TEXTO PROPORCIONADO:
Exposicion de Resultados - osozzz/BachArchitecture-TT GitHub Wiki
Esta etapa detalla cómo exponer los resultados procesados del pipeline para su consumo vía:
- 🔎 Amazon Athena (consultas SQL serverless)
- 🔗 API REST (FastAPI + Docker en EC2)
Desde consola o CLI:
aws glue create-database --database-input '{"Name":"bacharchitecture_db"}'
📸 Captura Relevante: Página de Glue > Databases con bacharchitecture_db
.
Puedes hacerlo desde consola Athena o usando el script create_athena_tables.py
.
CREATE EXTERNAL TABLE IF NOT EXISTS bacharchitecture_db.city_summary (
city STRING,
avg_temp_max DOUBLE,
avg_temp_min DOUBLE,
avg_precipitation DOUBLE,
avg_windspeed DOUBLE
)
ROW FORMAT SERDE 'org.apache.hadoop.hive.serde2.lazy.LazySimpleSerDe'
WITH SERDEPROPERTIES ('field.delim' = ',')

REGISTROS SIN PROCESAR:

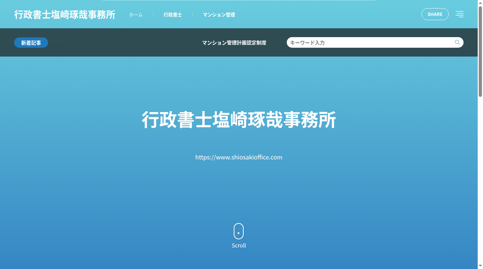Click the SHARE button
Screen dimensions: 483x269
click(x=435, y=14)
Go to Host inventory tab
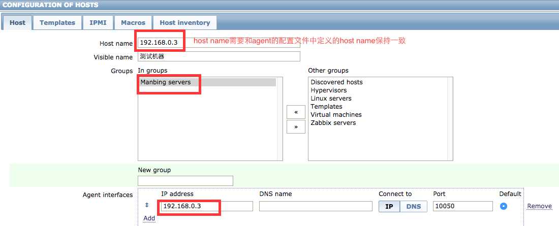 pyautogui.click(x=184, y=22)
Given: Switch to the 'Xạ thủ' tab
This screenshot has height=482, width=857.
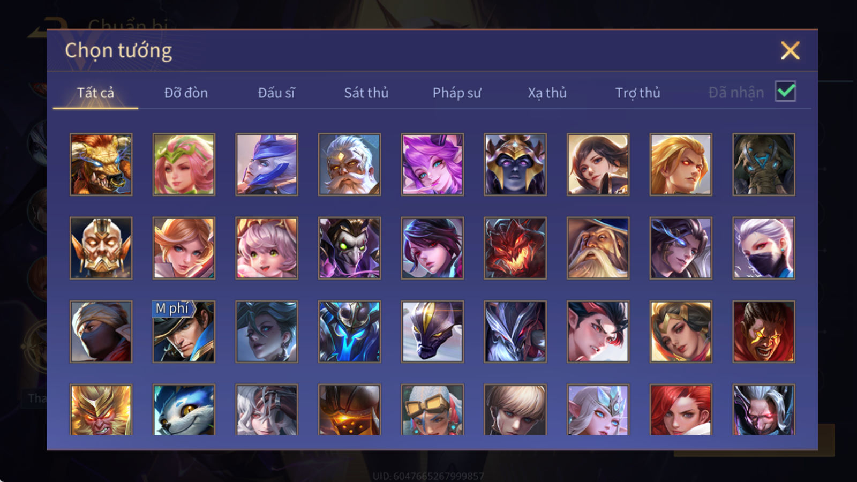Looking at the screenshot, I should point(547,93).
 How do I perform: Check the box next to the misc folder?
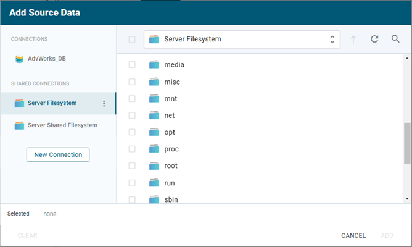click(131, 82)
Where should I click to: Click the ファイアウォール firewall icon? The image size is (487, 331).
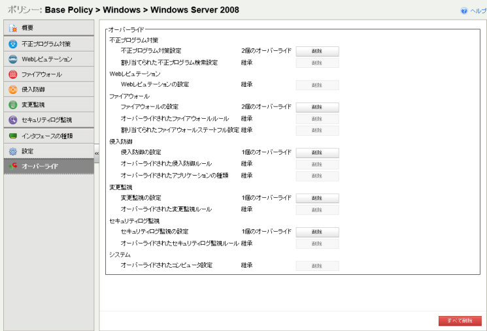(13, 74)
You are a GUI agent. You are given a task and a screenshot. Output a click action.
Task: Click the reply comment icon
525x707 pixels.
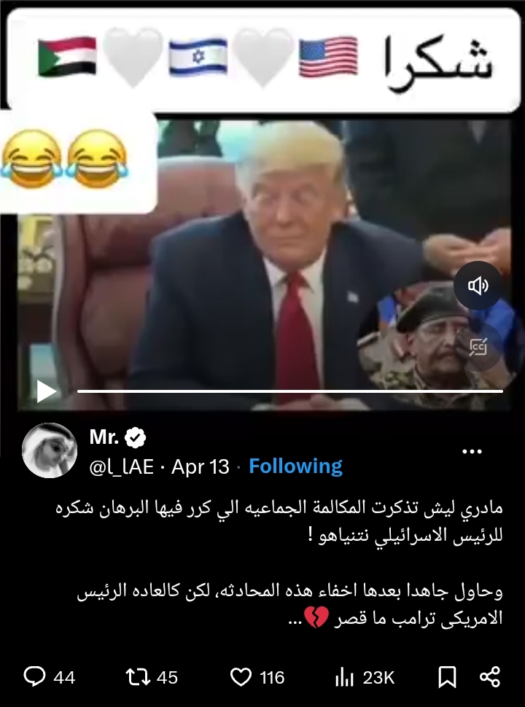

SOLICITUD 1: ¿Qué columnas define la tabla city_summary en el texto proporcionado? Enuméralas todas.
SOLICITUD 2: Reescribe el fragmento del texto proporcionado que comienza con "CREATE EXTERNAL TABLE" y continúa hasta "('field.delim' = ',')", sustituyendo "DOUBLE" por "FLOAT".

RESPUESTA 1:
- city
- avg_temp_max
- avg_temp_min
- avg_precipitation
- avg_windspeed

RESPUESTA 2:
CREATE EXTERNAL TABLE IF NOT EXISTS bacharchitecture_db.city_summary (
city STRING,
avg_temp_max FLOAT,
avg_temp_min FLOAT,
avg_precipitation FLOAT,
avg_windspeed FLOAT
)
ROW FORMAT SERDE 'org.apache.hadoop.hive.serde2.lazy.LazySimpleSerDe'
WITH SERDEPROPERTIES ('field.delim' = ',')